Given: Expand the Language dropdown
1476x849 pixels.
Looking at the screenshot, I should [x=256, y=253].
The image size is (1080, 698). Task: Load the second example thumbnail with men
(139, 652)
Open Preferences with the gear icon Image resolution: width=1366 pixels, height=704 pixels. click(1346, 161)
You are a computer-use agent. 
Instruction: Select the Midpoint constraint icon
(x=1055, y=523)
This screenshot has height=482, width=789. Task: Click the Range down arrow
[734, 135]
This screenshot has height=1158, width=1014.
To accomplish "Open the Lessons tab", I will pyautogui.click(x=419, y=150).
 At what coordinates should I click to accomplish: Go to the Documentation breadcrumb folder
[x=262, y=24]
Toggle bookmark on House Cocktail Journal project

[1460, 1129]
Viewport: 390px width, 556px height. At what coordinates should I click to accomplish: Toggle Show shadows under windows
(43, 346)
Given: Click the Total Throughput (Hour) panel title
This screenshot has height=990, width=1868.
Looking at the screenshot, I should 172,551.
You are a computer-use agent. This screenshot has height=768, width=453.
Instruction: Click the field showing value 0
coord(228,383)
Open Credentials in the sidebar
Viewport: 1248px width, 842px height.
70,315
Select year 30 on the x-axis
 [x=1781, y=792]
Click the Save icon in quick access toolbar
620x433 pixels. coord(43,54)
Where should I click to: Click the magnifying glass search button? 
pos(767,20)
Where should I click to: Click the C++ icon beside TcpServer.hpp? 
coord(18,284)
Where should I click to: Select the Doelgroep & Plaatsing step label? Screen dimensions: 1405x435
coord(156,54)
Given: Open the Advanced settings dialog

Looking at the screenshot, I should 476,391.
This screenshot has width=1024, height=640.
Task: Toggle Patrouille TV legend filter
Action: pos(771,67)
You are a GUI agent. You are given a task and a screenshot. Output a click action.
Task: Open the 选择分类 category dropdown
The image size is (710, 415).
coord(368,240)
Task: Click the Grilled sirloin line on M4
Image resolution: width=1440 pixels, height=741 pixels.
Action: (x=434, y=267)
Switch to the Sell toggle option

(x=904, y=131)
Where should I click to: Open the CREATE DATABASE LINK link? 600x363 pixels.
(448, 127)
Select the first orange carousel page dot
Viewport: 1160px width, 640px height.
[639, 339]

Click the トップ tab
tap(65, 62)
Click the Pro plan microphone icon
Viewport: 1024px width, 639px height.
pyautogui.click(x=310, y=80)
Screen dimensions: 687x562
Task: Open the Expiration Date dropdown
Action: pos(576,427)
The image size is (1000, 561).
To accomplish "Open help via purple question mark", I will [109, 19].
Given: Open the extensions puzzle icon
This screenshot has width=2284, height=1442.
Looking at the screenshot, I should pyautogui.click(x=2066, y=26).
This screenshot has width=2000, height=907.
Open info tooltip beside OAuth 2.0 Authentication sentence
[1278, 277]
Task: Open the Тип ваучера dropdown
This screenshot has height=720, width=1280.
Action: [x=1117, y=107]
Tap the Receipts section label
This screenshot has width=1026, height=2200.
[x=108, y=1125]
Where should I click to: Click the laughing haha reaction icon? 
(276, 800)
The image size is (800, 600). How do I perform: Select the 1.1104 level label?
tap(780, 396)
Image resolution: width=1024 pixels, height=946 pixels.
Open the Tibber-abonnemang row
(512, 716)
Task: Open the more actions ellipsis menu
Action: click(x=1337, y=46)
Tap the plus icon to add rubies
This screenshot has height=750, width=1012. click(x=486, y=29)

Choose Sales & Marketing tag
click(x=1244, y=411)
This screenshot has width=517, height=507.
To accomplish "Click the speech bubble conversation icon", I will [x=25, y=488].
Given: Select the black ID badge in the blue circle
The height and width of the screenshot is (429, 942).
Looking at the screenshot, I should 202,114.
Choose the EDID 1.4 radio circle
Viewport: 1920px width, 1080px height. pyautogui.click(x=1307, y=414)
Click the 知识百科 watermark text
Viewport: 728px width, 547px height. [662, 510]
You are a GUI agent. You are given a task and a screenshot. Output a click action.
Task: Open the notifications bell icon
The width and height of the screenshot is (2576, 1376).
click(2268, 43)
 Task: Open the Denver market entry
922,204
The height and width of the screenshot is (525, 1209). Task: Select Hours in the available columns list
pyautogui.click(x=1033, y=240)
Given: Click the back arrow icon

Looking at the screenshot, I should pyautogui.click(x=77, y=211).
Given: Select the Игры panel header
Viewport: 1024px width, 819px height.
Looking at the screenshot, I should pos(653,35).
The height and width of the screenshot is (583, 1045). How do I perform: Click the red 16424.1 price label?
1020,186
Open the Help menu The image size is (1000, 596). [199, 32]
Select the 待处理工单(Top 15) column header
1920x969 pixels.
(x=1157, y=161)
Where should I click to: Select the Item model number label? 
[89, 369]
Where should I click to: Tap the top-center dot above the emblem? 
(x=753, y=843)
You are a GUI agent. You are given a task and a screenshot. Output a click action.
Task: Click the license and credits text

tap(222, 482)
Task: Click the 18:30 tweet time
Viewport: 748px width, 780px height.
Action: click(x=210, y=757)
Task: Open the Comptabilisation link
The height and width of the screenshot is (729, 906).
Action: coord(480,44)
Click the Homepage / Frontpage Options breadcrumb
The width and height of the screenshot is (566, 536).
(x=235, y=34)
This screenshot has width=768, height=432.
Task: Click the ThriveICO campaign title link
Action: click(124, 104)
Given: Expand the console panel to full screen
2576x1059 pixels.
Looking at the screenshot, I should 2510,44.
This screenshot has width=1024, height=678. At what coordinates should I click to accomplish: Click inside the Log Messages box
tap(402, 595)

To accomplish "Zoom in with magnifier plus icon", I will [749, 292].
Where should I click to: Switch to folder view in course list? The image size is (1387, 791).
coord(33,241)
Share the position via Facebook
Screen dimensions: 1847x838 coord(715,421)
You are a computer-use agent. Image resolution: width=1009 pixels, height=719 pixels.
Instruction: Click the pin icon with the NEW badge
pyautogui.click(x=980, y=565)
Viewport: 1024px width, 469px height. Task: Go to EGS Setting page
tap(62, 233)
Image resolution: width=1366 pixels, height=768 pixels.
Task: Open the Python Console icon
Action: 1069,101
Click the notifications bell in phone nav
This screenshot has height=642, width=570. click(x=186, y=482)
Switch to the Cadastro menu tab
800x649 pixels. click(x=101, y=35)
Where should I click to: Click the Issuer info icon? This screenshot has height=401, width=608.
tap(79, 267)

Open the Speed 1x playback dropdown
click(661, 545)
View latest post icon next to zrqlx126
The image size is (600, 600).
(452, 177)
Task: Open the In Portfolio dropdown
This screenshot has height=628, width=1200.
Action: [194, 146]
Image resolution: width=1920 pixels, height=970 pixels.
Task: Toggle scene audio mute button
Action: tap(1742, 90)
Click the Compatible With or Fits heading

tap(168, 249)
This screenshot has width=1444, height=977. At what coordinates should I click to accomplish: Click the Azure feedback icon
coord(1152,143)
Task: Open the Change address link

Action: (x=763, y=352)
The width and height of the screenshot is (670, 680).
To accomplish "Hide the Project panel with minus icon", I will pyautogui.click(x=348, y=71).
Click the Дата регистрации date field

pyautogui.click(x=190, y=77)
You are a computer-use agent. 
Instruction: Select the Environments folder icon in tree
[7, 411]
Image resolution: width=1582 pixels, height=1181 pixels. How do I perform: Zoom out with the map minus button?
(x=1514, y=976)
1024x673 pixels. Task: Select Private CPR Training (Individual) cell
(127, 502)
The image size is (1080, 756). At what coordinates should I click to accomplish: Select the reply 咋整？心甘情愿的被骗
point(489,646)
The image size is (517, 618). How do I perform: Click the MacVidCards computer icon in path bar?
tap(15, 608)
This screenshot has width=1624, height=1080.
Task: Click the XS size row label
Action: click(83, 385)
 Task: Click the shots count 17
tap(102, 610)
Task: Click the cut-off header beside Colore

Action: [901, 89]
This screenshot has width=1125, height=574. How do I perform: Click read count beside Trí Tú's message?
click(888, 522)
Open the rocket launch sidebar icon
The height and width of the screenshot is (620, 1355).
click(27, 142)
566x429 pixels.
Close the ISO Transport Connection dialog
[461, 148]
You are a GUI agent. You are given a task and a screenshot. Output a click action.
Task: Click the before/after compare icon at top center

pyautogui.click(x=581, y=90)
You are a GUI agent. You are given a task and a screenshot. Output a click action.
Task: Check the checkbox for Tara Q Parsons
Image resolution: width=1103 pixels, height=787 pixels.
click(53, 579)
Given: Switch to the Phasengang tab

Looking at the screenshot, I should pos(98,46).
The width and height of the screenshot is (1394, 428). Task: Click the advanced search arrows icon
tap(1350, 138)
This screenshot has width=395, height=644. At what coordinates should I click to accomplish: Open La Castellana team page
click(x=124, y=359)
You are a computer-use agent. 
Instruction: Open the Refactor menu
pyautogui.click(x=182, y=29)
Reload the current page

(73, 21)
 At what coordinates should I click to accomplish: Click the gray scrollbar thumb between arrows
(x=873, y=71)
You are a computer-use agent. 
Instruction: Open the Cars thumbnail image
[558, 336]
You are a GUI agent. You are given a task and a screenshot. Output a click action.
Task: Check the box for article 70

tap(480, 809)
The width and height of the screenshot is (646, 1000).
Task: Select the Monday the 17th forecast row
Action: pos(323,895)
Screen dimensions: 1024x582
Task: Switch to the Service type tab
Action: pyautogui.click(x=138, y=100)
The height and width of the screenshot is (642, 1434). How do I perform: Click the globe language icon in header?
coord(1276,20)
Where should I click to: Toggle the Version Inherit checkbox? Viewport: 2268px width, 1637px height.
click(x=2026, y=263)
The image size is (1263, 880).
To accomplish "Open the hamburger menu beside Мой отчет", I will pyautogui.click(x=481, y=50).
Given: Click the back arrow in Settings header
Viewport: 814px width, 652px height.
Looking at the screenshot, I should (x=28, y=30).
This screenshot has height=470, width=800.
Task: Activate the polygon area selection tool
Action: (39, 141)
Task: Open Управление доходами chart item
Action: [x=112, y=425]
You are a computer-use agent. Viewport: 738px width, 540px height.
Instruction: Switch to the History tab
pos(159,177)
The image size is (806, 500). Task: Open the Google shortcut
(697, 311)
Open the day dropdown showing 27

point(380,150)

..........

# ASSIGNED TASK
For the string "panel", search the preceding data and copy every line that includes it.

# SOLUTION TO THIS EXERCISE
Given: Click the Total Throughput (Hour) panel title
Given: Select the Игры panel header
Given: Expand the console panel to full screen
To accomplish "Hide the Project panel with minus icon", I will pyautogui.click(x=348, y=71).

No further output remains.